0

I am trying to replace NaN values in a given dataset by the column mean using sklearn.preprocessing.Imputer. Instead of having NaN replaced I instead find that they are being removed by my code. Here is a short example demonstrating this issue I am facing:

>>> test_data = np.array([float("NaN"), 1, 2, 3])
>>> imp = Imputer(missing_values=float("NaN"), strategy="mean")
>>> imp.fit_transform(test_data)
** Deprecation warning truncated **
array([[1., 2., 3.]])

What should I change so that instead of removing the NaN it gets replaced by 2. ?

I tried to adapt from the sklearn.preprocessing.Imputer user guide and was originally following this answer but I must have misunderstood them.

Edit:

I have also tried the following, which gets rid of the deprecation warning but does not change the end result:

>>> test_data = np.array([[float("NaN"), 1, 2, 3]])
>>> imp = Imputer(missing_values=float("NaN"), strategy="mean")
>>> imp.fit_transform(test_data)
array([[1., 2., 3.]])
ApplePie
  • 8,814
  • 5
  • 39
  • 60

2 Answers2

2

The Imputer expects a data frame. This works as expected -

import pandas as pd
from sklearn.preprocessing import Imputer

test_series = pd.Series([float("NaN"), 1, 2, 3])
test_data_frame = pd.DataFrame({"test_series": test_series})
imp = Imputer(missing_values=float("NaN"), strategy="mean")
test_data_frame = imp.fit_transform(test_data_frame)
print(test_data_frame)
selotape
  • 846
  • 1
  • 13
  • 26
  • 1
    Interestingly, this seems to work whether axis is set to 0 or 1 whereas my solution using a numpy array works exclusively by using either columns or rows, depending how the data was arranged. – ApplePie Jun 23 '17 at 18:51
1

I have found the answer to my question by re-reading the documentation for sklearn.preprocessing.Imputer. It turns out that I was leaving out the axis parameter of the Imputer() 'constructor'. By default, it is set to 0 (apply strategy on columns) but I was passing a row of data so I should have used axis = 1.

This is the end result, as expected initially.

>>> test_data = np.array([float("NaN"), 1, 2, 3])
>>> imp = Imputer(missing_values=float("NaN"), strategy="mean", axis=1)
>>> imp.fit_transform(test_data)
array([[2., 1., 2., 3.]])
ApplePie
  • 8,814
  • 5
  • 39
  • 60
● ● ● ● ●
Request a - In the Imputer thread above, why did the asker's fix require passing axis=1?
● ● ● ● ●
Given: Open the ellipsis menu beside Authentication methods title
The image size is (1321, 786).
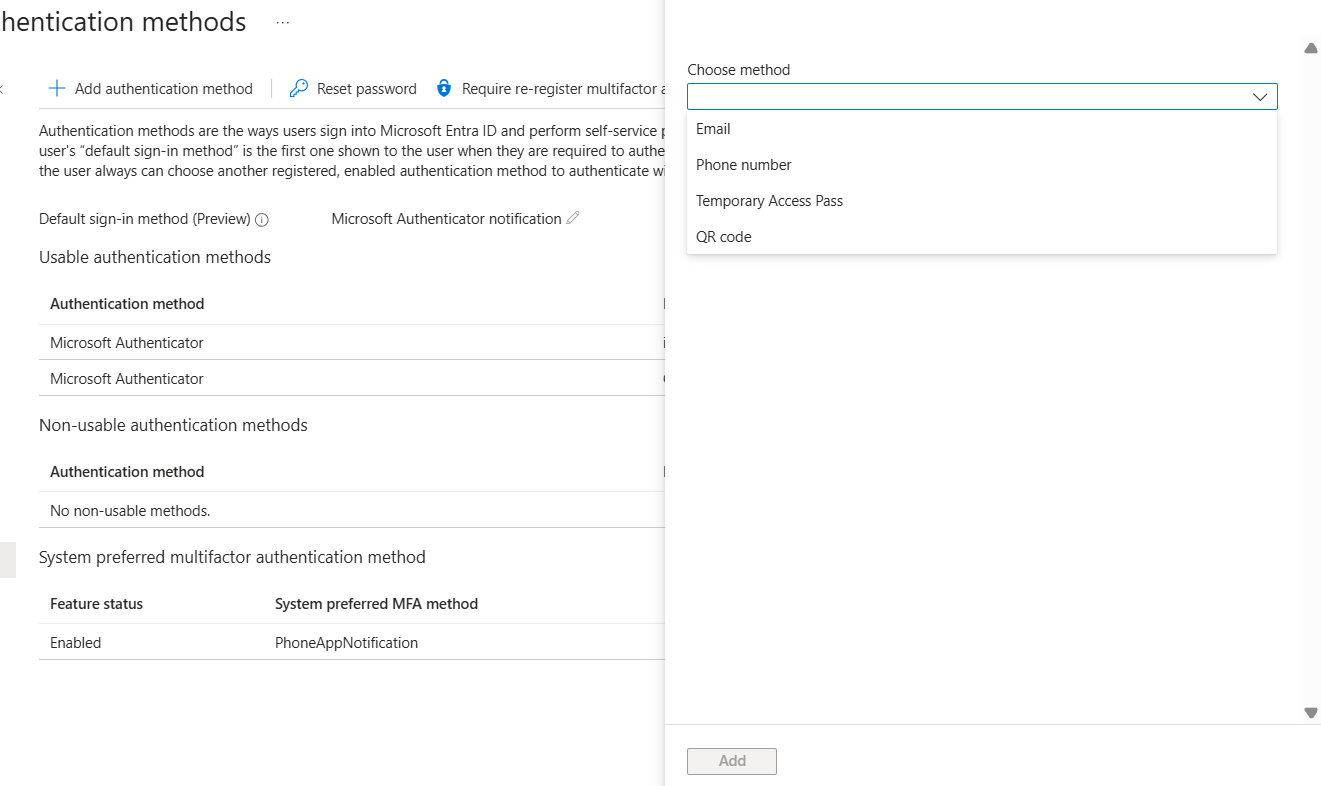Looking at the screenshot, I should tap(281, 22).
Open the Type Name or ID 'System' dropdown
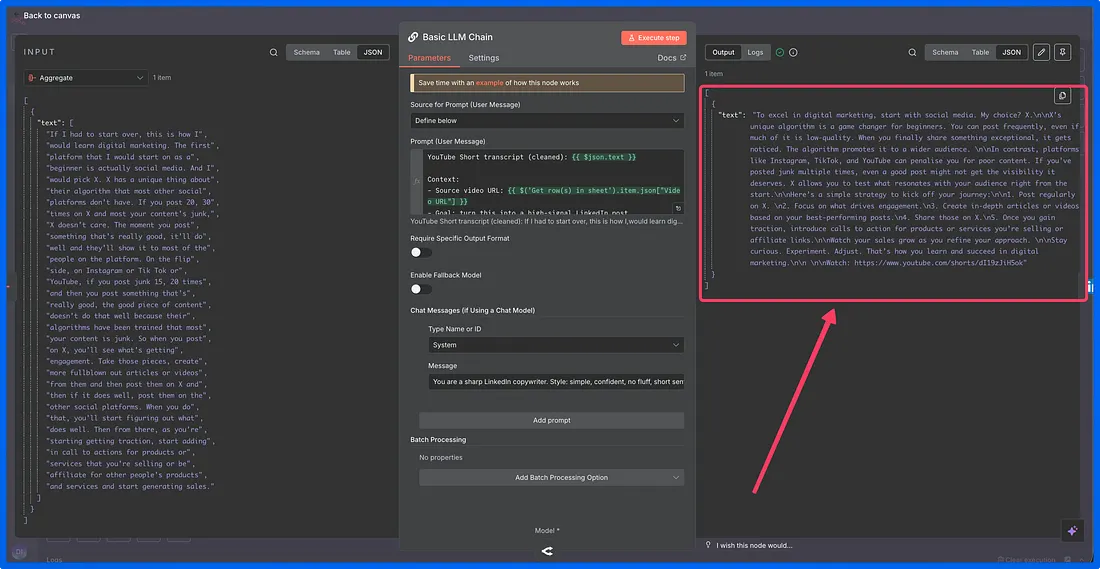 [556, 345]
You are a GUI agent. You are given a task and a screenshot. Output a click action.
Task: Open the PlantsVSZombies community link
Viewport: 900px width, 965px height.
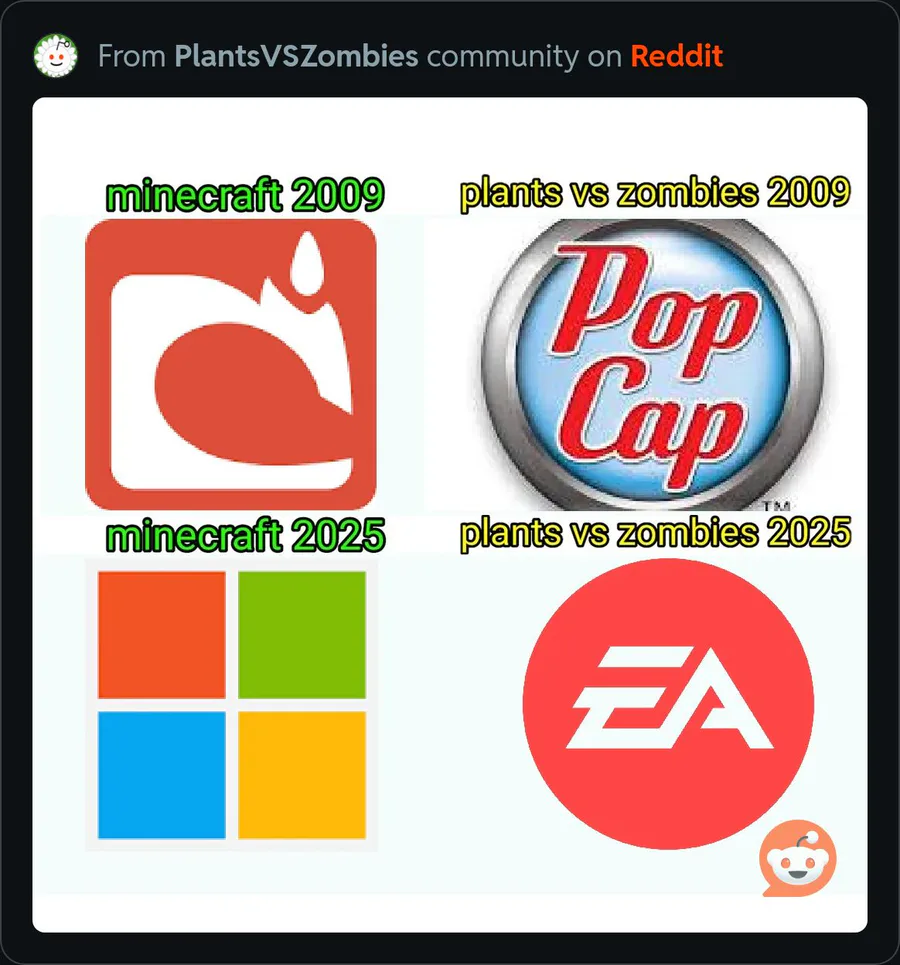296,56
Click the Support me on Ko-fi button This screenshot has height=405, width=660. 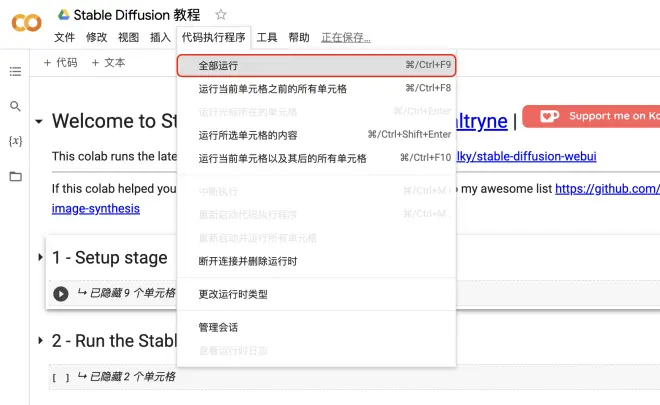(x=591, y=116)
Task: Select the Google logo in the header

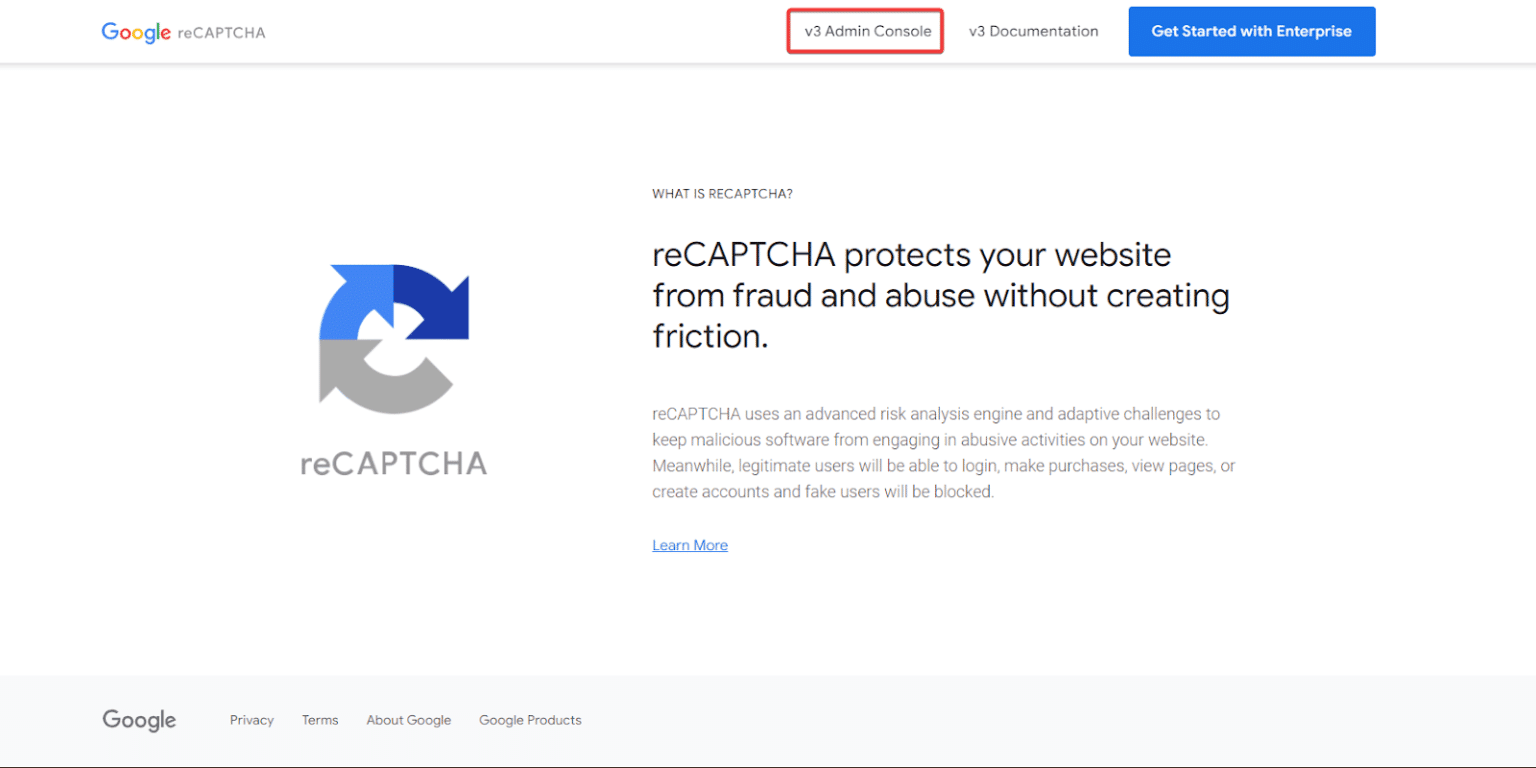Action: pos(136,31)
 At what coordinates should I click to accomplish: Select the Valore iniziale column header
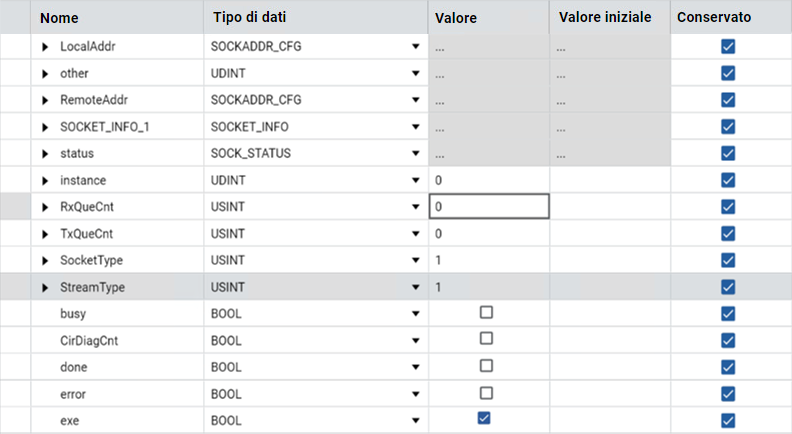(x=605, y=18)
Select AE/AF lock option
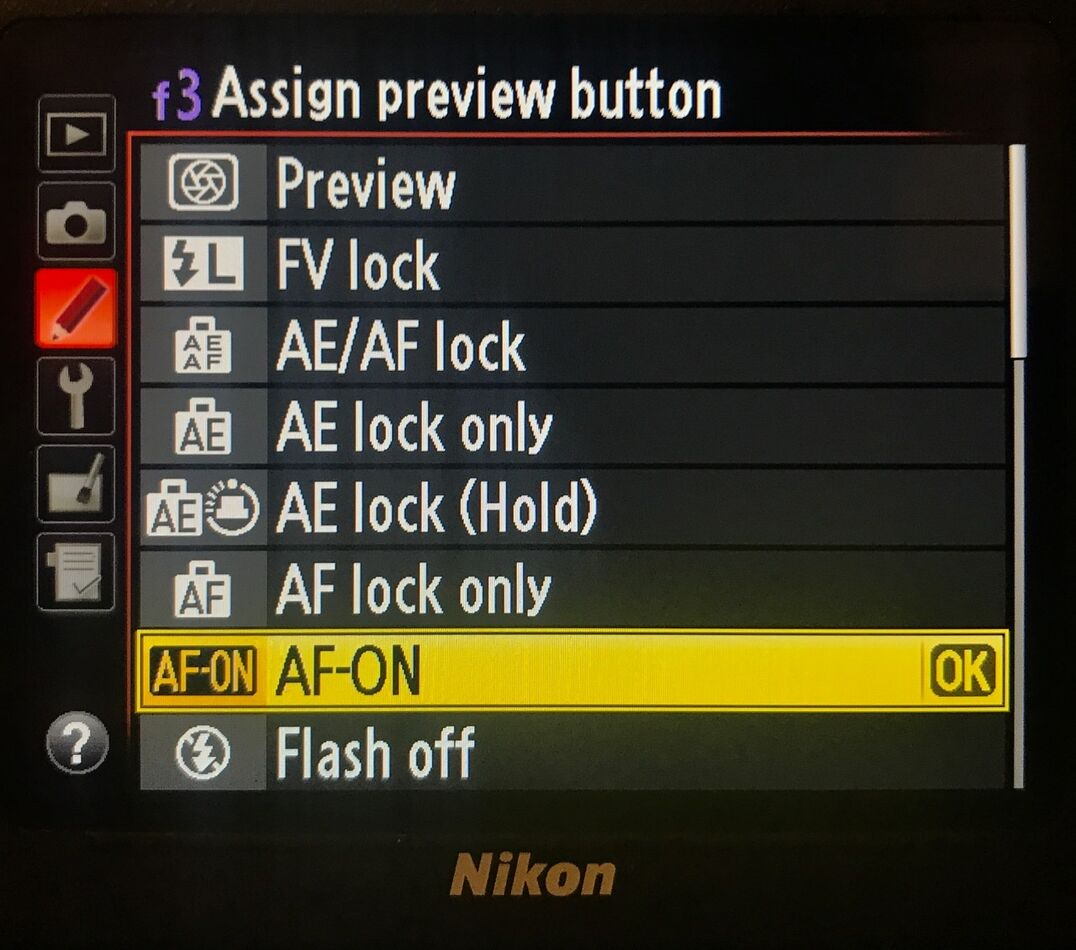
● ● ● ● ●
Request b - Show each line of the listing above that contains the word "Select".

Exercise solution a - By default, the axis parameter is 0, which applies the mean strategy on columns. The data being passed was a single row, so axis=1 was needed to apply the strategy along that row.

Exercise solution b -
Task: Select the Google logo in the header
 At what coordinates should I click to accomplish: Select the Valore iniziale column header
Select AE/AF lock option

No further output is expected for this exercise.